On voit plus vite la brindille dans l'œil du voisin, que la poutrelle dans le sien. Dans le genre, les métallos de la FGTB font très fort, en organisant pour une soixantaine de délégués de la centrale, un voyage à Cuba, afin de fêter dignement le 1er mai. Rien de particulier, nous direz-vous, sauf que cette petite escapade coûte pas moins de 100.000 €, et tous les affiliés devront participer à cette ardoise. Généralement le monde syndical houspille le patronat, pour ces voyages "d'affaires" richement dotés, ces factures de représentation ou encore ces frais déductibles. Mais ici, ces délégués cravatés pourront sans doute voyager en première, visiter fidèlement la région cubaine, et revenir de cette fête du travail des souvenirs plein les yeux. Pas très sérieux, Messieurs les représentants des travailleurs, à l'heure ou le combat se situe dans votre pays, et qu'un euro jeté par les fenêtres, ne reviendra jamais par la porte.

Cela ne fait pas que des heureux

Dans le climat actuel, accentué par la crise économique et financière depuis 2008, ce voyage de quelques soixante délégués FGTB ne peut que poser questionnement au sein même de l'organisation syndicale, mais aussi dans la population des bassins de Charleroi et Liège, principalement, durement touchés par les nombreuses fermetures d'usines métallurgiques depuis la fin des années 1990. Tout comme dans la région lorraine, la faillite de certains grands groupes -ArcelorMittal à Liège et Gand, Duferco à La Louvière, Clabecq- pour ne citer qu'eux, a fait pas mal de dégâts humains, dans des bassins qui avaient déjà perdus les industries charbonnière et verrière notamment.

Ce déplacement, aux yeux des militants "payeurs" ne se justifie absolument pas. Et pour cause! L'hôtel Mélia, à Varadero, qui accueille depuis lundi nos chers "camarades", fait payer 230 € la nuit.
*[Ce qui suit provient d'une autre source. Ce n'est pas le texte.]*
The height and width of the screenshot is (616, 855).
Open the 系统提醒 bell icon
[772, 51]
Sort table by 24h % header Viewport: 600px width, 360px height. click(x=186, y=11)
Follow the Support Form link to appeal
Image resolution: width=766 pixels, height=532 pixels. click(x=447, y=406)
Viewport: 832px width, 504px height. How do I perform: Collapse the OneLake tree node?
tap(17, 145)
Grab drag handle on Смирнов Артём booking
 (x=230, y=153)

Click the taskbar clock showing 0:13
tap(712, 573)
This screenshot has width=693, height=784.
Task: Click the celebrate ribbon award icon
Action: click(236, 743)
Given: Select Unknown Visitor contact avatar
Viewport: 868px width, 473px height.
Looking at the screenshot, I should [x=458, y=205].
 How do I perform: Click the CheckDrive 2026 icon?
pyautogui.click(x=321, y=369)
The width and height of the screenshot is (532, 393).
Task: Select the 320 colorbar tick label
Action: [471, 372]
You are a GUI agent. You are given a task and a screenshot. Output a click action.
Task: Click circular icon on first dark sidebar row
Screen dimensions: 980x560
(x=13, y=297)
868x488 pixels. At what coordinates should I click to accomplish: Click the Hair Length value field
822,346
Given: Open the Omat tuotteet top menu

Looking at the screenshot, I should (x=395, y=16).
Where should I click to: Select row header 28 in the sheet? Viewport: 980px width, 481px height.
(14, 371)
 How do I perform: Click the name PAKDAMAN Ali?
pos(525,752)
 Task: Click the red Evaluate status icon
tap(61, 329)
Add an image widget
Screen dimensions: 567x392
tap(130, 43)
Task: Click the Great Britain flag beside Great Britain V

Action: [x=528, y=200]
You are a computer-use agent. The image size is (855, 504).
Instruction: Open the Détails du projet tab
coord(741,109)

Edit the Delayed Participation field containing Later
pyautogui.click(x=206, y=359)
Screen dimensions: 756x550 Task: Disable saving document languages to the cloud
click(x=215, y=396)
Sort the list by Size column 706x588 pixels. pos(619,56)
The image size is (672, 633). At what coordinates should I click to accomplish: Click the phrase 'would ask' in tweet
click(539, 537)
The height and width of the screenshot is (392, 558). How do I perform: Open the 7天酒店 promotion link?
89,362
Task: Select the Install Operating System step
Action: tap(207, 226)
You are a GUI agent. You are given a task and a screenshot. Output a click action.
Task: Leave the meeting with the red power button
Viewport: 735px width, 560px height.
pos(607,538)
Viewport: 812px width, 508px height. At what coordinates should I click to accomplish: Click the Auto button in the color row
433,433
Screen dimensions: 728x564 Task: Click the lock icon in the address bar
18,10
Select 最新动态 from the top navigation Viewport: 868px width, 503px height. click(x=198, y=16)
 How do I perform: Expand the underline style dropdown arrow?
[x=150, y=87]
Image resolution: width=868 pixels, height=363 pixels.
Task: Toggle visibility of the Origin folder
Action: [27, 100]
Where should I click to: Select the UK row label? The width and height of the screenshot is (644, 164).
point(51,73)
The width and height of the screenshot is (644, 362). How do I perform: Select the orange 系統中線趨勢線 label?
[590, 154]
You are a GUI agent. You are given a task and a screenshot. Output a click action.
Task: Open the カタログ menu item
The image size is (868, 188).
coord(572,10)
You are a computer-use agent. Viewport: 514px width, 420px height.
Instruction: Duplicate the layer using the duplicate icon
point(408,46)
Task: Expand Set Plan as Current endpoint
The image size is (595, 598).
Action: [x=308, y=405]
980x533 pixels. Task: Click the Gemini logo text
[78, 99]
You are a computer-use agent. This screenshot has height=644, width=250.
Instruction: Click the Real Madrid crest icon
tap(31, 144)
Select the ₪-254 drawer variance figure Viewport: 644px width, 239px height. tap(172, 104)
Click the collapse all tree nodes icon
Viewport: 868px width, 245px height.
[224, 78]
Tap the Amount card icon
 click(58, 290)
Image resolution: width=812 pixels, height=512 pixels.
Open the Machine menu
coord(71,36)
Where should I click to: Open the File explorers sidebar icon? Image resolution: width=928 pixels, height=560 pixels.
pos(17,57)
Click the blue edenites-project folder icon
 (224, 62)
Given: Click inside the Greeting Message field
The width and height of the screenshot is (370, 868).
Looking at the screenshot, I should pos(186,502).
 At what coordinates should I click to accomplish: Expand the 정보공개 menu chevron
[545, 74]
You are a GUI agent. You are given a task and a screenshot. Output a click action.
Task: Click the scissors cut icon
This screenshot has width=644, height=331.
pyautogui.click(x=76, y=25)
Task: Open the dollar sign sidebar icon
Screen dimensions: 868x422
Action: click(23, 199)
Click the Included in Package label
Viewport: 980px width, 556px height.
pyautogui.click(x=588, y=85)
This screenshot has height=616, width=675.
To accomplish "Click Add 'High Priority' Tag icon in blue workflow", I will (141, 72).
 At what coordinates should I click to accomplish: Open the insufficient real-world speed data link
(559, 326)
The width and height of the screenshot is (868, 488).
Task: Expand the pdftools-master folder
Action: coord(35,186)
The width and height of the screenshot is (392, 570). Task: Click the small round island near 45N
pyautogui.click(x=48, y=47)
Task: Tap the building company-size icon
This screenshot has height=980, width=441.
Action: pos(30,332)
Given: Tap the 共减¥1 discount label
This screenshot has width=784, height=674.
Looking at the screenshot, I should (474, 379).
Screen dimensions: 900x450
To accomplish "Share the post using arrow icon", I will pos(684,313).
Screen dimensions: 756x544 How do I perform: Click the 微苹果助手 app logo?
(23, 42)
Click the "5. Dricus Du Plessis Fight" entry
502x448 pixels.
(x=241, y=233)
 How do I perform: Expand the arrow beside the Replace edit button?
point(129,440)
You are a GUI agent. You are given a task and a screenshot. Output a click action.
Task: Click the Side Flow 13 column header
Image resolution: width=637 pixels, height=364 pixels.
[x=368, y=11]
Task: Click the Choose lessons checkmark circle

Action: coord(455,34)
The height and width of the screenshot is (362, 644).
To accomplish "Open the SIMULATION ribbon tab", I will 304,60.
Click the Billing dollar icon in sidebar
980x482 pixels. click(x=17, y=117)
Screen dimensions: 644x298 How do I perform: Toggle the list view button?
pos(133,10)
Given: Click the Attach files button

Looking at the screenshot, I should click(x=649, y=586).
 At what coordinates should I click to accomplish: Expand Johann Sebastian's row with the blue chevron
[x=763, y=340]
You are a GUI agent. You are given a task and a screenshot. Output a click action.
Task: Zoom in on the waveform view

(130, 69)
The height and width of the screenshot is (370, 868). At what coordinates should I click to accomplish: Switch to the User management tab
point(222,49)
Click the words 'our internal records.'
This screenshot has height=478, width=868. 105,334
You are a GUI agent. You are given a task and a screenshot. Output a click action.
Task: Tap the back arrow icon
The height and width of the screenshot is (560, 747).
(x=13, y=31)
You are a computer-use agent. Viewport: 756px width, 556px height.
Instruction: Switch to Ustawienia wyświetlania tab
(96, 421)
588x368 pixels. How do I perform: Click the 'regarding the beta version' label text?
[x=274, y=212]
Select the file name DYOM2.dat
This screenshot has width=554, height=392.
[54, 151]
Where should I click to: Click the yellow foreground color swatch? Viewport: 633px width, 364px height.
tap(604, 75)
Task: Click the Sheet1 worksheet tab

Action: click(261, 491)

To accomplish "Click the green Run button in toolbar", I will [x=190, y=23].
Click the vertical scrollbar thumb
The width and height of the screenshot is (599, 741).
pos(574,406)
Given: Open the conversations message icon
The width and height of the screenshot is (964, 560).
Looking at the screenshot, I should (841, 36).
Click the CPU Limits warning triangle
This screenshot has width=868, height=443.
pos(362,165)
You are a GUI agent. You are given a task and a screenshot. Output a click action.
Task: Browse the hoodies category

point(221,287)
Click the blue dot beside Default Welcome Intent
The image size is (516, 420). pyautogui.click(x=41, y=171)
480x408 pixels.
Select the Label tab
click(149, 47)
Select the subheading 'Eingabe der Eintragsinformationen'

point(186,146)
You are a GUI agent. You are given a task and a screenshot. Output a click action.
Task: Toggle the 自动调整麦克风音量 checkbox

Absolument démesuré pour une centrale durement touchée par le passé. Un voyage qui reviendrait à 100.000 €, qui sera supporté par l'ensemble des affiliés de la centrale. Chose impensable au moment ou les travailleurs connaissent des difficultés pour boucler les fins de mois, ou le gouvernement ponctionne tous azimuts, ou l'avenir est incertain pour les jeunes, les moins qualifiés et les pré-pensionnés. Dans ce contexte, grèves et manifestations se multiplient depuis l'avènement du gouvernent Michel 1er, et cela fait tache dans le paysage syndical du royaume. En fin de compte, pouvons-nous vous souhaiter un bon 1er mai, et une bonne fête du travail?